# EXERCISE AIM
Rewrite the listing below as a numbered list, leaving out any blank lines.

-- Start MATERIAL SHOWN --

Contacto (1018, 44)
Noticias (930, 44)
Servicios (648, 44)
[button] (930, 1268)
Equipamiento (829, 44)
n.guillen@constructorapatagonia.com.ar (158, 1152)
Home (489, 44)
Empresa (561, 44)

-- End MATERIAL SHOWN --

# ANSWER FOR THE TASK
1. Contacto (1018, 44)
2. Noticias (930, 44)
3. Servicios (648, 44)
4. [button] (930, 1268)
5. Equipamiento (829, 44)
6. n.guillen@constructorapatagonia.com.ar (158, 1152)
7. Home (489, 44)
8. Empresa (561, 44)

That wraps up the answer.